Columbia Teachers College President John Fischer answers that "obviously a child needs its mother and its home, but a nursery school enlarges him--it doesn't divide him." Even when a neighborhood teems with kids, he argues, "without some help and understanding, a child who has difficulty getting along in the back yard is going to find his difficulty getting worse instead of better."
Although the experience of Montessori schools shows that surprisingly many four-year-olds can be taught to read and write, most advocates of early education believe that developing self-confidence and a fondness for school is more important than tackling academics earlier. Instead, they suggest that the early years be used for participation in the kind of art, rhythm, games and storytelling that is found in kindergartens--a suggestion that leads James Gradolf, psychologist for schools in Hamilton County, Ohio, to worry that the schools might "wind up as nothing more than professional baby sitters."

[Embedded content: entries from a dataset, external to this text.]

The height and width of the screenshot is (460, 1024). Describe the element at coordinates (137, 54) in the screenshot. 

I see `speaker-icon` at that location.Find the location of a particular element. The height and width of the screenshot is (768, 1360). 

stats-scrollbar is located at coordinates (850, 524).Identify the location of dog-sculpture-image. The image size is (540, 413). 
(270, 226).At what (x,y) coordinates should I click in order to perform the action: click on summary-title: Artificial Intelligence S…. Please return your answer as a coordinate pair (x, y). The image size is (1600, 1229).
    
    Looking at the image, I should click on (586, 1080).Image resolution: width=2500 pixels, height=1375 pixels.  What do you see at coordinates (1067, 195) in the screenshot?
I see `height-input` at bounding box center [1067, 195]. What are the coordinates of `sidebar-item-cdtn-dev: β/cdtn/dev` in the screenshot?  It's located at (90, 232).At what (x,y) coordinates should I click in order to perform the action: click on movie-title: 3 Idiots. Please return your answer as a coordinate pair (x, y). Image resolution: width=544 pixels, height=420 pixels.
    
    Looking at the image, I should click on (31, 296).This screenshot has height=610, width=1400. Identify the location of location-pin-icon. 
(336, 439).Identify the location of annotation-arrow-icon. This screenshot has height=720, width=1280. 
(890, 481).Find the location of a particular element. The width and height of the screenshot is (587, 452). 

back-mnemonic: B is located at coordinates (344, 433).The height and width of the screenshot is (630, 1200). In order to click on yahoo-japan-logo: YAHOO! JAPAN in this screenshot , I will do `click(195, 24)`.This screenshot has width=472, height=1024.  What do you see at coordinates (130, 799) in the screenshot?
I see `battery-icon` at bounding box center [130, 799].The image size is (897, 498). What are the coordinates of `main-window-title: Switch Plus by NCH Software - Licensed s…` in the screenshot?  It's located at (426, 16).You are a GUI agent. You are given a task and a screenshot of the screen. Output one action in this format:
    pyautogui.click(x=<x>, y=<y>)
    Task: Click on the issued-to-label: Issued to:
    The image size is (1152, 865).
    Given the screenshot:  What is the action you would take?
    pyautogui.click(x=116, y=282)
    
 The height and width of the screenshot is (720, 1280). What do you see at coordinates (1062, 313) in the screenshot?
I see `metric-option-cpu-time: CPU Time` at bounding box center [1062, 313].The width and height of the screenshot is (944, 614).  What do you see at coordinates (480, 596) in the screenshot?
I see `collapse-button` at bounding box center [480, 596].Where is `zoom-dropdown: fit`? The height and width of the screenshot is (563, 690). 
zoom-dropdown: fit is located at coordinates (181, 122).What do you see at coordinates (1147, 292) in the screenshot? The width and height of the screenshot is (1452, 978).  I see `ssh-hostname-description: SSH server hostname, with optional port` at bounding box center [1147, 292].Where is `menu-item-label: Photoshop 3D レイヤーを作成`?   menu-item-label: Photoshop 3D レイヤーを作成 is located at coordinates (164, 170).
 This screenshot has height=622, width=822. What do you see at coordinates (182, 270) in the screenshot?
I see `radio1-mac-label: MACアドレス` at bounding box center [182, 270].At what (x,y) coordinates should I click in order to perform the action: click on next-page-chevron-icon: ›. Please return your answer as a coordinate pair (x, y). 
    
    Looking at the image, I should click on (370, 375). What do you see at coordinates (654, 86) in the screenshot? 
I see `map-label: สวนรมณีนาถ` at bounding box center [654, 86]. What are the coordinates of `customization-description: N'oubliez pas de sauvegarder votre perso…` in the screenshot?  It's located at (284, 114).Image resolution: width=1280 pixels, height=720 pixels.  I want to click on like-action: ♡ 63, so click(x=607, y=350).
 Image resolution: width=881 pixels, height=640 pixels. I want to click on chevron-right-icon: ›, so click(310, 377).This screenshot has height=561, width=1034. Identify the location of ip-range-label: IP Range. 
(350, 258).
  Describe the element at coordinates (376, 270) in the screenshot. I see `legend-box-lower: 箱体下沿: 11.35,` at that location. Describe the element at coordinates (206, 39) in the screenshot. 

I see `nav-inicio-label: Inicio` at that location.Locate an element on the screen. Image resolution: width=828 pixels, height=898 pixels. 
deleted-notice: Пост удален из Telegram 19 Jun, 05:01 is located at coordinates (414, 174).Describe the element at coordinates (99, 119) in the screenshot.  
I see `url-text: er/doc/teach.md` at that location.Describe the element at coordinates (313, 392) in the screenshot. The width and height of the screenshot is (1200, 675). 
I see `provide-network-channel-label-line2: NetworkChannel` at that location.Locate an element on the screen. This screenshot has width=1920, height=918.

Washington Will Pay. What to teach the four-and five-year-olds may well be a simpler problem than finding the teachers and classrooms. Nearly half the nation's school districts do not now have kindergartens; across the U.S. about 5,000,000 more four-and five-year-olds would be added to school rolls. Most big urban school systems already rely heavily on part-time teachers. Colleges are just beginning to set up large-scale preschool teacher-training programs, and these specialists are rare.
With local taxes soaring, educators dread the thought of asking for money to operate two more grades, estimate that it would take at least $2.75 billion a year to handle the extra children even without building new classrooms. This means, in effect, that if Washington likes the idea of early schooling, Washington will probably have to pay for it. Already, Illinois Congressman Roman Pucinski has initiated legislation to provide $350 million next year as "seed money" to help states undertake early schooling for all.